Exercise
Starting at the line that contains "This screenshot has width=2576, height=1134.", transcribe each line through the end of the material below, exactly and nothing else, leaving out the pictures.

####################

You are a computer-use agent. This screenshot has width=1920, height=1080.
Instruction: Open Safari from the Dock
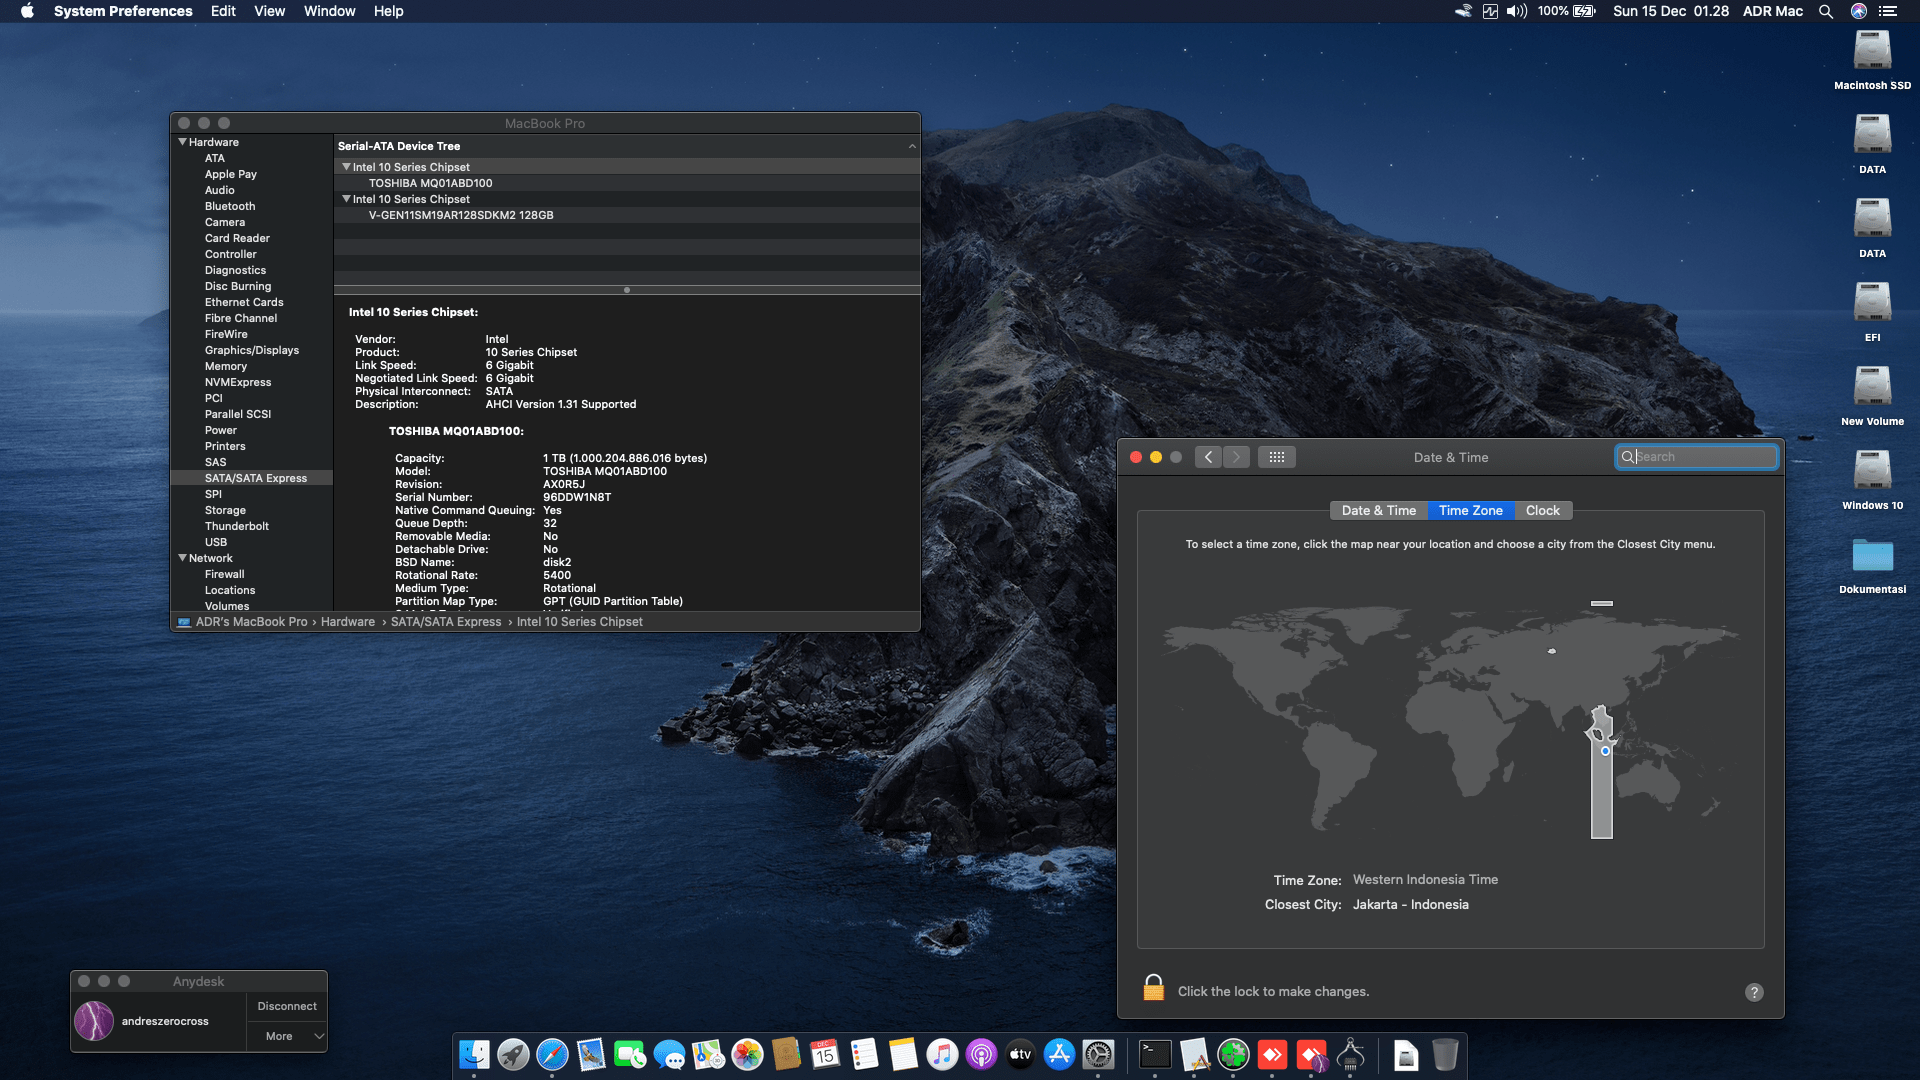click(x=551, y=1055)
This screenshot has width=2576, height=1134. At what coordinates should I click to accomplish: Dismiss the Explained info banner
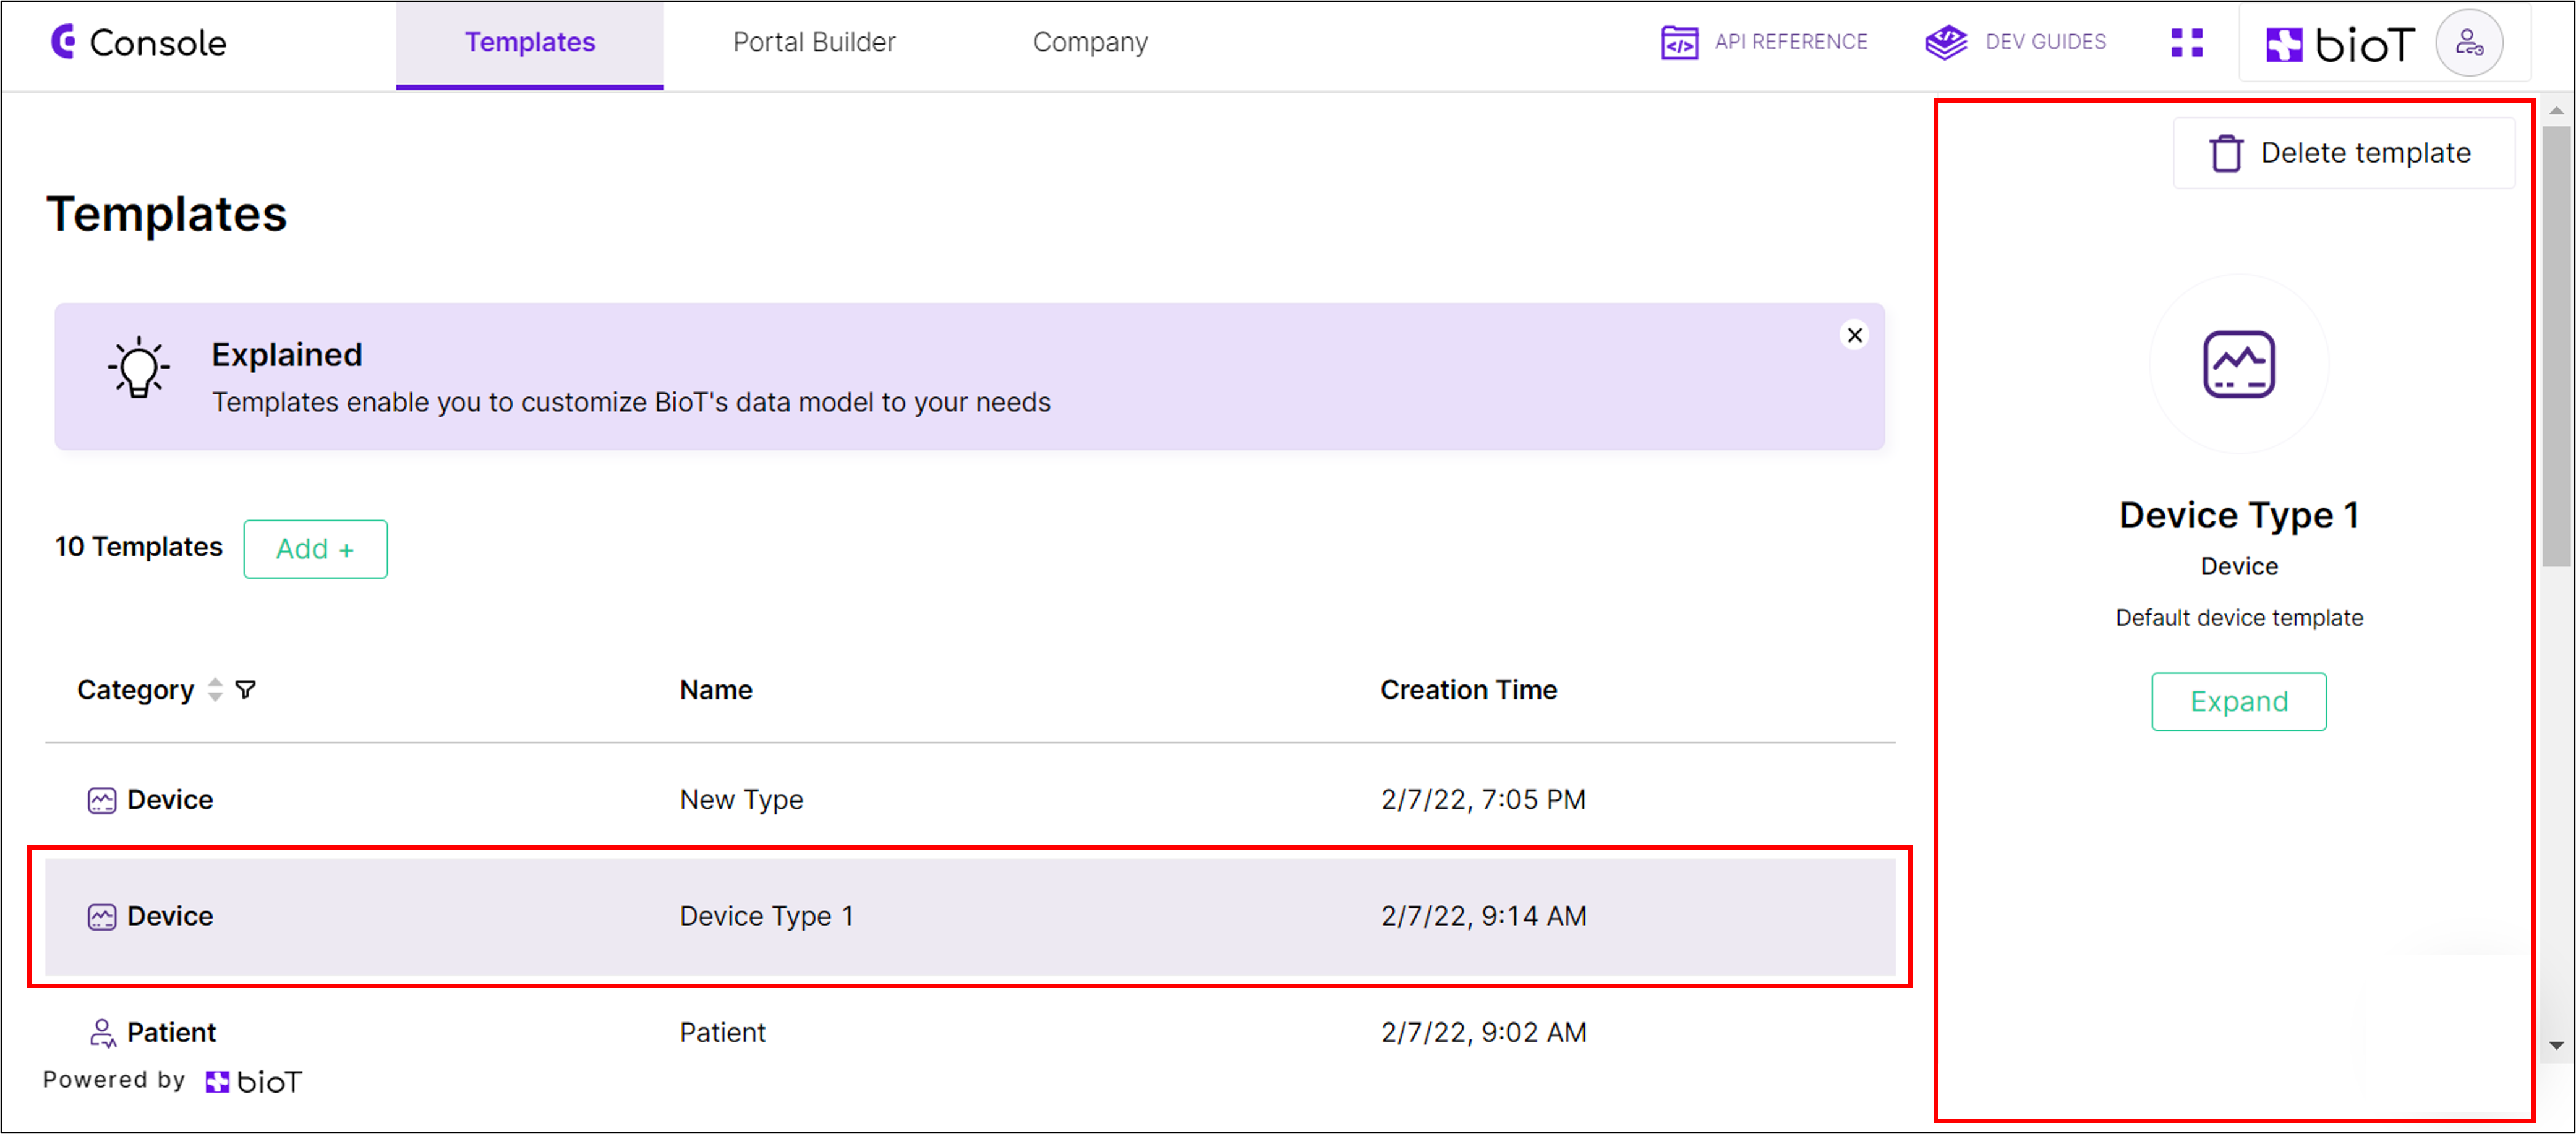[1854, 335]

####################

Written answer
This screenshot has width=2576, height=1134. At what coordinates should I click to accomplish: Dismiss the Explained info banner
[1854, 335]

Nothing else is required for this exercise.